All of that--his feelings of contentment and happiness--pleases a Met management that has too often had to cope with an angry and stressed right fielder, but there is still concern:
--Over his slumping bat.
--Over what some in the Mets’ family view as a passive attitude.
The Mets were told by doctors that Strawberry may need time to merge his two worlds--that of the recovering alcoholic trying to defuse pressure and stress, and that of the big league player waging war with it.
“I know I’m kind of mellow right now, and that’s part of the recovery,” he said. “I’m trying to take things as they come and not force anything, not take myself out of what I’m trying to accomplish. I know I have to get meaner and I will . . . but right now I want to take it all in stride.”
Manager Johnson takes it cautiously when discussing Strawberry’s attitude, choosing to link it with his struggle at the plate.
“If a guy is hitting 40 to 50 points less than he’s capable of, he often appears to have less intensity,” Johnson said. “If Darryl was 40 or 50 points higher, the perception would be that he is very intense.
“Right now, I think he’s like a lot of our hitters--not as patient or selective as they could be, trying too hard, maybe.
“One thing is certain: There are too many times when I’ve seen him un happy, so I’d rather see him happy and having difficulty, because I know in the long run it’s best for Darryl and his family. I mean, he still has his whole career ahead of him.”
At 28 and in his eighth season with the Mets, Strawberry’s dismal batting average is compounded by the fact he has driven in only 15 runs and hit only five home runs, ending a string of 40 at-bats without a homer Monday night when he hit a prodigious blast off Mike Morgan of the Dodgers.
His 1990 struggle is a continuation of 1989, when he batted .224 with runners in scoring position, drove in 77 runs, his second-worst RBI total, and hit 29 home runs, 10 fewer than in ’87 and ’88.
The 77 RBIs and 29 homers might represent decent totals for most players, but Strawberry is judged by a different yardstick, particularly now, when the Mets have to make a decision on his future and he must be the bellwether for a strangely impassive team that is last in the league in hitting.
“Darryl has got to hit for us to win, and he hasn’t hit consistently since the middle of the 1988 season,” Cashen said. “When your best hitter goes that way, it’s only natural to be concerned.”

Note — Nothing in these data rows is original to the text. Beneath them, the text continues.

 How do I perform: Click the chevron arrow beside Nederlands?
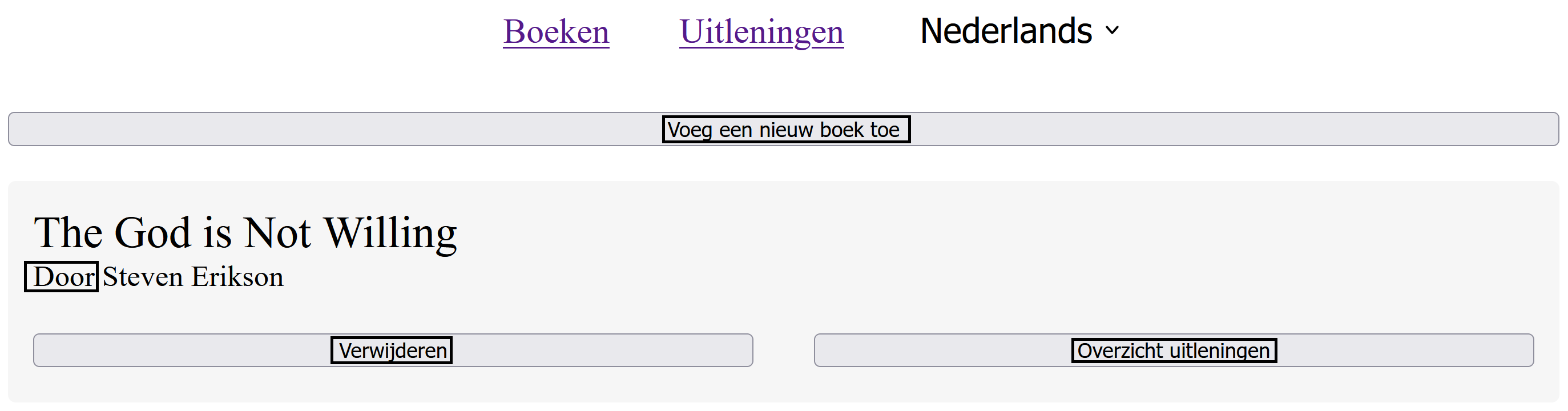tap(1112, 30)
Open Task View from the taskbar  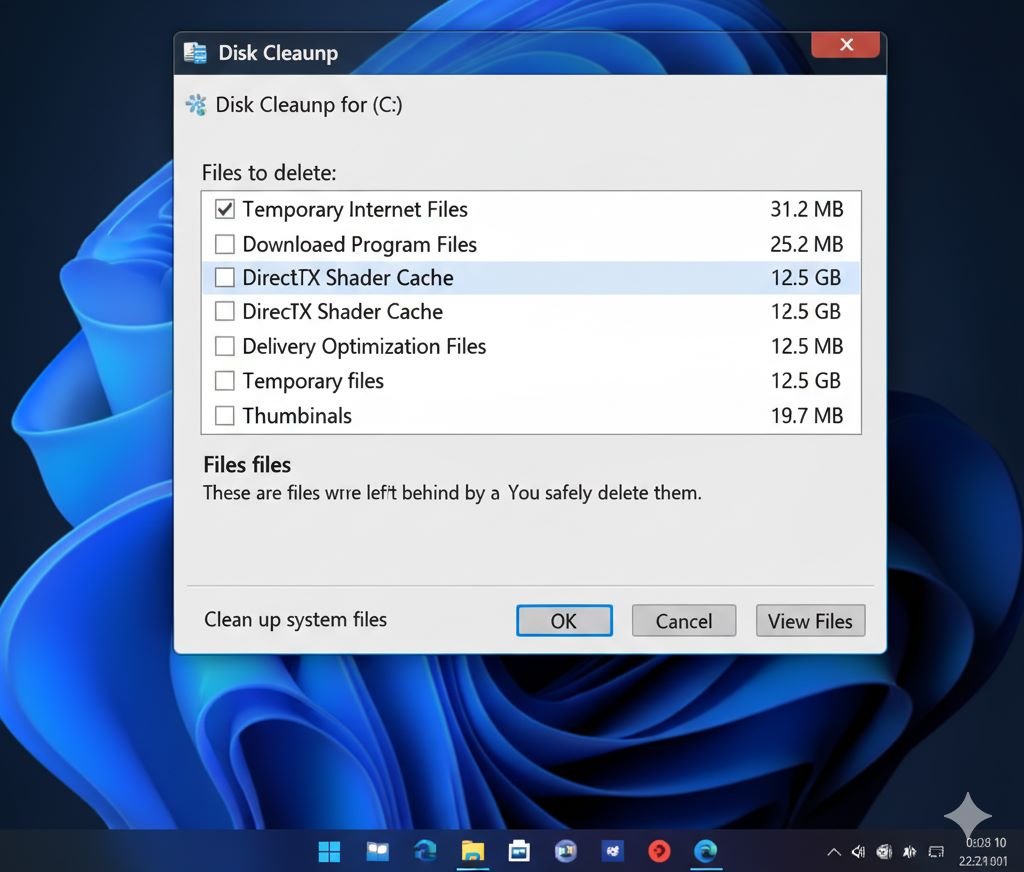[377, 851]
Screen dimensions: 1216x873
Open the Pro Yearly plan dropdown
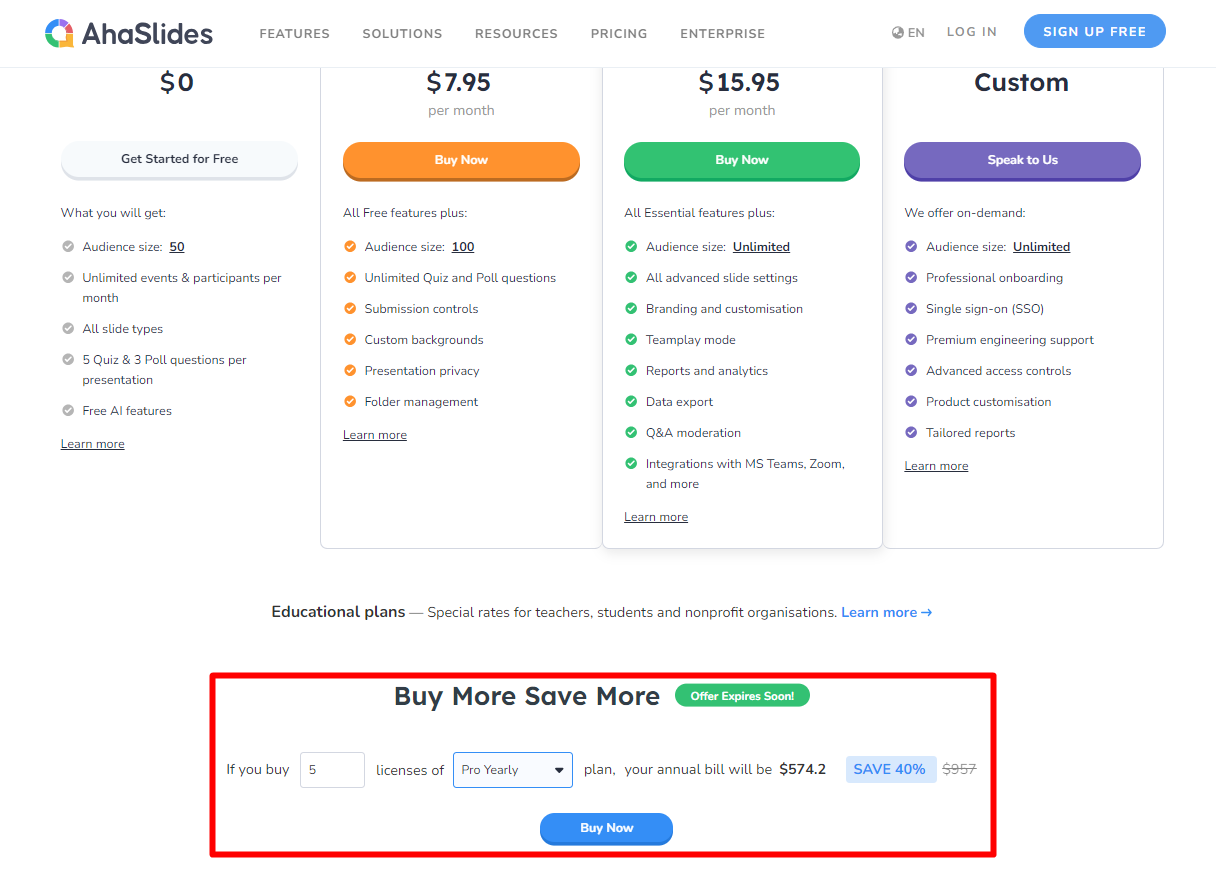pos(513,770)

Said Strawberry: “I know I have to be productive. I’ve been that way in the past, so there’s no reason to think I won’t be that way again. The confidence is there. I’ve hit the ball well on this trip. I’m not going to start worrying or doubting, putting that pressure on myself. It can only go so bad, and I’ve got 400 at-bats to go.”
In that regard, Strawberry is frequently out early to work on his mechanics , which along with mellow and mean is one of the three M’s he is attempting to adjust.